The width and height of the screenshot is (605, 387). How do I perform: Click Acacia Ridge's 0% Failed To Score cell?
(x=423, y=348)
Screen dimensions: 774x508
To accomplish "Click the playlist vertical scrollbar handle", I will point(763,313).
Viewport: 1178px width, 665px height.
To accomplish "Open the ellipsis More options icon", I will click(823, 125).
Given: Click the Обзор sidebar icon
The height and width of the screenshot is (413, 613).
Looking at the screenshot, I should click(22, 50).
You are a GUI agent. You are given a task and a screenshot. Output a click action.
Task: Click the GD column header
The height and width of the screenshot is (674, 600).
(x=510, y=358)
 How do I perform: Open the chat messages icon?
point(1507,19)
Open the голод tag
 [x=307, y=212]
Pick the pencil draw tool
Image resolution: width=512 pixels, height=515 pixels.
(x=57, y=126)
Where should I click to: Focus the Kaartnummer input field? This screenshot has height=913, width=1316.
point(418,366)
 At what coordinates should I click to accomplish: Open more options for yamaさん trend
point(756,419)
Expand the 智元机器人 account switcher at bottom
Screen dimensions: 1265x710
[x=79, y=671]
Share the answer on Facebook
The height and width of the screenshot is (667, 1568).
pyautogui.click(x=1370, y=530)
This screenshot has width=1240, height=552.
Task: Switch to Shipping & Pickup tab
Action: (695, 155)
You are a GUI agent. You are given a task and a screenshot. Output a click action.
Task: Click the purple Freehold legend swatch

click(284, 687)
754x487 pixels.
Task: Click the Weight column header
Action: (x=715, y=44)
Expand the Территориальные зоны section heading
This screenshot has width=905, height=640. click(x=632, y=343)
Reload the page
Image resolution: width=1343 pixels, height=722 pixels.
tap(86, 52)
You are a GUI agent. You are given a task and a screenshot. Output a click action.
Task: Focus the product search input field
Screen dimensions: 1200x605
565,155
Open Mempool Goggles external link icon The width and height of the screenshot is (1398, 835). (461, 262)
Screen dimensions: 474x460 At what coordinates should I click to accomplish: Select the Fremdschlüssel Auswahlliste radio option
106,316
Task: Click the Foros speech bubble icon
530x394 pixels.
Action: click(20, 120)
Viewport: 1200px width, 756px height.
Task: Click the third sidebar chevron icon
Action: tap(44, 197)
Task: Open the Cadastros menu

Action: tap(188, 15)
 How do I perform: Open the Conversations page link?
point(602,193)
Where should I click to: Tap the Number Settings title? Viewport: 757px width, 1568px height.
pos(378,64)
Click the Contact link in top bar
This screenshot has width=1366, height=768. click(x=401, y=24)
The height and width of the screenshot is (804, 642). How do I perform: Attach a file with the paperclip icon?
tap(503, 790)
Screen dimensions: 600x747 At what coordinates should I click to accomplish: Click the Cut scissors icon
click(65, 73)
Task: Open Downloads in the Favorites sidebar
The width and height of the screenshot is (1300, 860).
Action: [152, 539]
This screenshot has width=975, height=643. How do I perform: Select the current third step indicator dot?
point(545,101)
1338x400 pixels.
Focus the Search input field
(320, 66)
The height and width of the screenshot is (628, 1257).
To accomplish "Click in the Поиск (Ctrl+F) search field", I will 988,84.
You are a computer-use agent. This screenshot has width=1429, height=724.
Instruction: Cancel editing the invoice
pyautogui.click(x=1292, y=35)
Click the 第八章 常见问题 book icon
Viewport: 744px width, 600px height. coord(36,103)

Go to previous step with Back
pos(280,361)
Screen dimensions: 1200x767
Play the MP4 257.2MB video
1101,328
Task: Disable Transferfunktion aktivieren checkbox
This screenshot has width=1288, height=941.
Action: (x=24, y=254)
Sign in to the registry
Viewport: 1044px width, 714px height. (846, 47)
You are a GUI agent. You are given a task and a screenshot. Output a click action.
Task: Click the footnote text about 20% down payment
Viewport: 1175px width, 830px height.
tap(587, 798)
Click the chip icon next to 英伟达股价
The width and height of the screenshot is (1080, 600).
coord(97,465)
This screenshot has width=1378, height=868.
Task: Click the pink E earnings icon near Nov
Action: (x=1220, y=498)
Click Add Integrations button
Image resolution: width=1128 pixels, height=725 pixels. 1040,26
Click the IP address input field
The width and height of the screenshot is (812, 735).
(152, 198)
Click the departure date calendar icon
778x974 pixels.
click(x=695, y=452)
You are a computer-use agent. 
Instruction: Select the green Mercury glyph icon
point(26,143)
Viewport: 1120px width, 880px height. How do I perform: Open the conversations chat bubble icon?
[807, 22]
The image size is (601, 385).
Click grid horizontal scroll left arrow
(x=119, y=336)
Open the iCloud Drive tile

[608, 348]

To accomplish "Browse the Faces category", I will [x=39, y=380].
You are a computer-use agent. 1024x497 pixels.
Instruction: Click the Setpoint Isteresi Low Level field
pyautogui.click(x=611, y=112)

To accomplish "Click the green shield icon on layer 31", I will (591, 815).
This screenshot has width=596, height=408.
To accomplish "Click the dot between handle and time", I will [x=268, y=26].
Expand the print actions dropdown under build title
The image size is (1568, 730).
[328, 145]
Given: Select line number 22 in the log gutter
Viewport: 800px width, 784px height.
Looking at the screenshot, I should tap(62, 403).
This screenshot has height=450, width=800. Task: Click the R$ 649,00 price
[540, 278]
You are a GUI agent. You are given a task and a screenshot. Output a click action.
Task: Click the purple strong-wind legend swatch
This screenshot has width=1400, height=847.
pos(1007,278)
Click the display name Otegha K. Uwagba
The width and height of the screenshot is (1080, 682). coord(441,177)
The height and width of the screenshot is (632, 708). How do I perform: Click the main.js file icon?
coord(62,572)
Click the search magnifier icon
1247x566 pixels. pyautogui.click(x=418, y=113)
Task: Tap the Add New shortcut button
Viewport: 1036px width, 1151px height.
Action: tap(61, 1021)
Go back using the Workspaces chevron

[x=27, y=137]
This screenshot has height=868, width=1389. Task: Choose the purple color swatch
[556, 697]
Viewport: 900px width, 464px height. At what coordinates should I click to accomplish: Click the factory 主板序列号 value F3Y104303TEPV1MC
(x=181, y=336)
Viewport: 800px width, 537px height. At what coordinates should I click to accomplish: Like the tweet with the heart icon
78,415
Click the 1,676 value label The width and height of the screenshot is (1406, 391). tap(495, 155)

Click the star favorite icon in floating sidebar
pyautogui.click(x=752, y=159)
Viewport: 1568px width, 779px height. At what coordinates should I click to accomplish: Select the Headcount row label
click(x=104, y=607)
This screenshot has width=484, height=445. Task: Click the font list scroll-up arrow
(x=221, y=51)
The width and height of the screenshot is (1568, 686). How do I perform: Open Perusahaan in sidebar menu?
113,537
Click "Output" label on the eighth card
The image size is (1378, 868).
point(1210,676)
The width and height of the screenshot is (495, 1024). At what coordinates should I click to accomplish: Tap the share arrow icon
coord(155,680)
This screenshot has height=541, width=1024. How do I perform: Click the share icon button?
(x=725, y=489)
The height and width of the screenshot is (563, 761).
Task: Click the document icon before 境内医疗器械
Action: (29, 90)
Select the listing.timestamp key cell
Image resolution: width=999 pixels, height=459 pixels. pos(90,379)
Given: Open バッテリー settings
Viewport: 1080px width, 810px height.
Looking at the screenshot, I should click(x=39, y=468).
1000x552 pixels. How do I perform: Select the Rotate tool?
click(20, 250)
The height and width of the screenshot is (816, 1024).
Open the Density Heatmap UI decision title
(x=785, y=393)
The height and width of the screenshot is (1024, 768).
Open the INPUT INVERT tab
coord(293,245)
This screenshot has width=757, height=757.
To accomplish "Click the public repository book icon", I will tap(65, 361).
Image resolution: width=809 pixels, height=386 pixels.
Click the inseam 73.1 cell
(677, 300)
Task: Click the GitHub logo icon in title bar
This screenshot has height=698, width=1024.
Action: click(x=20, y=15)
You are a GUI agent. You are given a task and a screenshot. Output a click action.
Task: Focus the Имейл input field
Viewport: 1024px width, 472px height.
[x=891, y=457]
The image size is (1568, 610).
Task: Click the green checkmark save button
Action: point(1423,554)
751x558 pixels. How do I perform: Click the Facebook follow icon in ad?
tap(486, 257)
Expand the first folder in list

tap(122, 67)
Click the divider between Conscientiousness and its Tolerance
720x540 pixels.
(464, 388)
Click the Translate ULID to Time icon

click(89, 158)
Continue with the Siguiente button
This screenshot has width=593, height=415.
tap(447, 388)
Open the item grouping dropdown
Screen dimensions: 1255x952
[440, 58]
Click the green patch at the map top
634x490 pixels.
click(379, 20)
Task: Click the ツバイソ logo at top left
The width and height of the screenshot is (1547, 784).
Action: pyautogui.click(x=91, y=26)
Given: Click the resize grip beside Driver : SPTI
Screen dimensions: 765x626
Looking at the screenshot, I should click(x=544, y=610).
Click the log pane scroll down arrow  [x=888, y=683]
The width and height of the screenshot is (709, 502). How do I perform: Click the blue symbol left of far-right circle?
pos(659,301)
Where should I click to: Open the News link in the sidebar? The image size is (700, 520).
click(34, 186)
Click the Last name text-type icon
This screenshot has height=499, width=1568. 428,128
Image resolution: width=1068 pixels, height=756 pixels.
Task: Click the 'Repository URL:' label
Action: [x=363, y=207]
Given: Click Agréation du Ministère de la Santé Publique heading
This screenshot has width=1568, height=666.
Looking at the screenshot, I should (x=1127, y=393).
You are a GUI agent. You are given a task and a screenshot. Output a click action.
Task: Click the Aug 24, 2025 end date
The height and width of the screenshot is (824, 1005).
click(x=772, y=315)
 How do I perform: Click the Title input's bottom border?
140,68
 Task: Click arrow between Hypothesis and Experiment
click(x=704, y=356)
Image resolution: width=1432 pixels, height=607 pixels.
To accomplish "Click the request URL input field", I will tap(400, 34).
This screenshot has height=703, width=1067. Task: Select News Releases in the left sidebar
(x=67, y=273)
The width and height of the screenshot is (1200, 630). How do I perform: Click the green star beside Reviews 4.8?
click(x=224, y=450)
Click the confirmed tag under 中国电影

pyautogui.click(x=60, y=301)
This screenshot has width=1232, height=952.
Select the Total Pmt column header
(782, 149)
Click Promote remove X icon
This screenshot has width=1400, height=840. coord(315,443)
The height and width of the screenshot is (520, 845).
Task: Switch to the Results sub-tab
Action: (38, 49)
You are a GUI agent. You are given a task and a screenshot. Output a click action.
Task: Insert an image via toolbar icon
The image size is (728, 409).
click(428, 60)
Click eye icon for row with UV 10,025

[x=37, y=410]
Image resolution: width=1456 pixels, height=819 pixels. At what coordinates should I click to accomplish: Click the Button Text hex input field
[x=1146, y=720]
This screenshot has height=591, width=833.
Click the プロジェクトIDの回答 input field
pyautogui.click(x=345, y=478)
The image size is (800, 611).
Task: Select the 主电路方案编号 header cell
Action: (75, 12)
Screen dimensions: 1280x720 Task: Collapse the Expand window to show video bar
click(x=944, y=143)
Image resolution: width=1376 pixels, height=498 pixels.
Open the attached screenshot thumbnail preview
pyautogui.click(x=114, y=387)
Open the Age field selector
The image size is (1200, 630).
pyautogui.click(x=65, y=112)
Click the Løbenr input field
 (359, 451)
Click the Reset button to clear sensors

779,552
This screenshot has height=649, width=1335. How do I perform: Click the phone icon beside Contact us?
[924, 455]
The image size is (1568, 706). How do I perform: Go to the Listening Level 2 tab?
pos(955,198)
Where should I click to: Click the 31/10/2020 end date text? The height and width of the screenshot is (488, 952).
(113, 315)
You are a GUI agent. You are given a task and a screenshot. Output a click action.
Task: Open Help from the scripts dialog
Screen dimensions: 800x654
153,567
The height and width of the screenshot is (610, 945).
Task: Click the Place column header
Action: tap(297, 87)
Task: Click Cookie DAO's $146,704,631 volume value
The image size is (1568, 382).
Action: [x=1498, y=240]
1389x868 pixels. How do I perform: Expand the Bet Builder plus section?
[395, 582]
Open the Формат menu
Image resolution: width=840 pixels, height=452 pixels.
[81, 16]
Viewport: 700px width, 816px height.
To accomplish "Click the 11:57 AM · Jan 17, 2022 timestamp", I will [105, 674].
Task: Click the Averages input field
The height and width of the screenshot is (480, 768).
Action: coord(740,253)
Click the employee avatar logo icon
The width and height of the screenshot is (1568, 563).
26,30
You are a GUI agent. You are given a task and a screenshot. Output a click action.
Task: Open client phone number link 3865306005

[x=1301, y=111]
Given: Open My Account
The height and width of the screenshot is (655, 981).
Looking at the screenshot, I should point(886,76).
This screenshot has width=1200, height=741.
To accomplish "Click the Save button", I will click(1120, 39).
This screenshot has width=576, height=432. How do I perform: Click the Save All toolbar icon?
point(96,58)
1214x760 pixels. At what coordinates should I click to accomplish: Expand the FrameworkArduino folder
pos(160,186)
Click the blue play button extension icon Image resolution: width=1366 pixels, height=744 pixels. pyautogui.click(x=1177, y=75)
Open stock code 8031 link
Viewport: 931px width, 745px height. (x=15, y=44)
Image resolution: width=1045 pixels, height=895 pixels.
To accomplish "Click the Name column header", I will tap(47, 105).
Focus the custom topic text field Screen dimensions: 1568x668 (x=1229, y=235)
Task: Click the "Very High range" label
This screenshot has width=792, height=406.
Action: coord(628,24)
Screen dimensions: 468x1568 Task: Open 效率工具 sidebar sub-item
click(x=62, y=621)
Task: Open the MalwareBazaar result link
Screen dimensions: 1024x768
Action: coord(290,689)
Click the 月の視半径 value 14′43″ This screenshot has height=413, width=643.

--

### Assignment
Scan the listing for "computer" and copy out each line that has it.

### Exercise answer
You are a computer-use agent. This screenshot has width=1429, height=724.
You are a computer-use agent. 
You are a computer-use agent. 1024x497 pixels.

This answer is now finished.